Three Consumer Behavior Studies and Their Implications For Marketing Communications

George M. Zinkhan, University of Houston
ABSTRACT - All three papers in this session have potentially important implications for advertising and promotion. Suggestions are offered for improving the papers; and, in most instances, this involves deleting irrelevant issues or terminologies from the discussion. A model is proposed to synthesize these papers, and some possible directions for future research are explored.
[ to cite ]:
George M. Zinkhan (1987) ,"Three Consumer Behavior Studies and Their Implications For Marketing Communications", in NA - Advances in Consumer Research Volume 14, eds. Melanie Wallendorf and Paul Anderson, Provo, UT : Association for Consumer Research, Pages: 502-504.

Advances in Consumer Research Volume 14, 1987      Pages 502-504


George M. Zinkhan, University of Houston


All three papers in this session have potentially important implications for advertising and promotion. Suggestions are offered for improving the papers; and, in most instances, this involves deleting irrelevant issues or terminologies from the discussion. A model is proposed to synthesize these papers, and some possible directions for future research are explored.


One common theme which ties three studies in this session together is that all three papers have been designed to explore some aspect-of promotion, and all three have important implications for marketing communications. For example, the Schindler et al. (1987) paper has implications for point of purchase displays and packaging. The Grossbart et al. (1987) work has implications for designing claims for television commercials; and the Stern (1987) paper has several advertising implications, including stereotypes in advertising and factors contributing to advertising recall.

Individually, each of the papers has particular strengths, and each makes a contribution. However, each of the papers contains components which may not be necessary. In some cases, the papers could be strengthened if certain excess baggage were left out. Specifically, I think that the authors sometimes invoke theories or terminologies which aren't directly relevant to their purpose. This point will be elaborated as the discussion proceeds.


This paper has implications for a very important topic in promotion that often receives little research attention: point of purchase displays. At present we know surprisingly little about how consumers make quick choices under time pressure.

The method employed in this study is very ingenious. The lottery technique using a bingo drum is pioneered by these authors and may have interesting applications to other problems in consumer behavior research. The results which are obtained are in the expected direction, and consequently the authors contribute to our limited knowledge in this promotional area. Two suggestions are offered here for those who continue research on this important topic. The first suggestion concerns the experimental procedure itself, and the second concerns the relative advantages/disadvantages of laboratory versus field experiments.

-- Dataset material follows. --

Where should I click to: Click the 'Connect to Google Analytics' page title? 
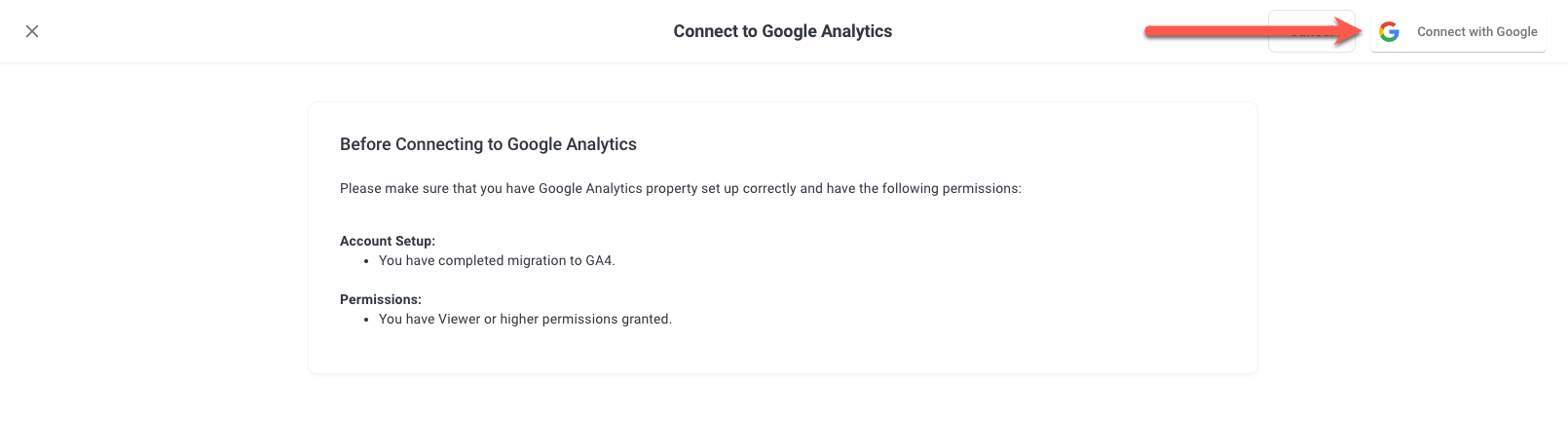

Experimental Procedure and Materials

Schindler et al. show examples of their bingo cards in their figure. As shown in the figure, all cards are numbered sequentially from 1 to n (where n = 4,25, or 100). It seems to me that it might be better to randomly assign the numbers to the bingo cards, rather than numbering sequentially. This random assignment would increase the difficulty of respondents' information processing task, and this is the key experimental manipulation. It is important that respondents reach the limits of their processing ability if the theoretical model proposed by Schindler et al. is to apply. The way the numbers are currently ordered on the grid, respondents can instantly remember where all the numbers are, due to a chunking effect. Thus the typical respondent, upon being exposed to the sequentially numbered bingo card for 5 seconds, could perfectly reproduce the card.

At the beginning of the Schindler et al. paper is a fairly detailed discussion of consumer information processing limitations and the notion that consumers can store only about 7 items in an evoked set. Here, the classic Miller (1956) article is invoked concerning the magical number 7, plus or minus 2. Unfortunately, none of this discus ion is relevant given the particular experimental procedure. Because of chunking effect, a typical respondent can remember the entire bingo grid. It is not necessary for a respondent to remember every single number, since the numbers are all in order.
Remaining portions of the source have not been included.